Ora, è vero che qui non c'è nessuna competizione elettorale di mezzo (se non il referendum, che però non prevede l'uso di simboli), dunque non valgono le regole dettate per i contrassegni; è altrettanto rispettabile l'intento di Negri di rifarsi alla sua storia radicale. E' altrettanto certo, tuttavia, che l'uso di quella rosa non pare del tutto opportuno: un comunicato radicale, tuttora leggibile sul vecchio sito dell'area, ricorda come, nell'impossibilità di raccogliere in pochissimi giorni le firme richieste ai nuovi soggetti politici e per la necessità di tenere aperti il più a lungo possibile gli elenchi di candidati, la Lista Referendum avesse "chiesto al Partito Radicale, che come noto non si presenta alle elezioni, di consentirci l'esenzione dalla raccolta di firme suddette - come la legge gli consente di fare con la conseguente aggiunta (che la legge prescrive) - nel contrassegno della lista referendaria di una parte del simbolo del P.R., la rosa" e che "il Partito Radicale, in armonia con tutta la sua lunga storia di servizio e di battaglie democratiche [...], ha deciso di acconsentire alla richiesta della Lista Referendum di Massimo Severo Giannini".
Appare chiaro, dunque, come la concessione di parte del simbolo del Pr sia stata fatta - oltre che per la presenza in lista di radicali come Negri - all'esclusivo scopo "tecnico" di evitare la raccolta delle sottoscrizioni (lo stesso avvenne per la Lista Pannella, che si esentò dalle firme inserendo l'intera "pulce" degli Antiproibizionisti sulla droga, rappresentati a Strasburgo): la rosa, insomma, sarebbe stata concessa una tantum, in modo precario e al più per la durata di quella legislatura, ma non era certo diventata parte stabile del simbolo della Lista Referendum (che, peraltro, nemmeno riuscì ad approdare in Parlamento).

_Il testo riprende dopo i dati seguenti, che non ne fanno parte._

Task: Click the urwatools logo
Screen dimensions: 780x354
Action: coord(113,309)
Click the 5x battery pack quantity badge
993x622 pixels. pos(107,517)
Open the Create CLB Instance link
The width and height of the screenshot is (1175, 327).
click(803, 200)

Tutto, naturalmente, sarebbe giuridicamente ineccepibile se l'uso della rosa fosse stato richiesto a monte all'attuale titolare del segno, ossia la Lista Pannella - che, nel frattempo, ha come nuovo presidente Maurizio Turco - e questa avesse dato l'assenso: ciò potrebbe anche essere accaduto, ma non c'è modo di verificarlo. Per evitare grane di qualunque tipo, tra l'altro, sarebbe bastato anche solo far ridisegnare quella corolla di fiore con una foggia diversa: il riferimento radicale sarebbe stato colto comunque, ma nessuno se ne sarebbe potuto lamentare.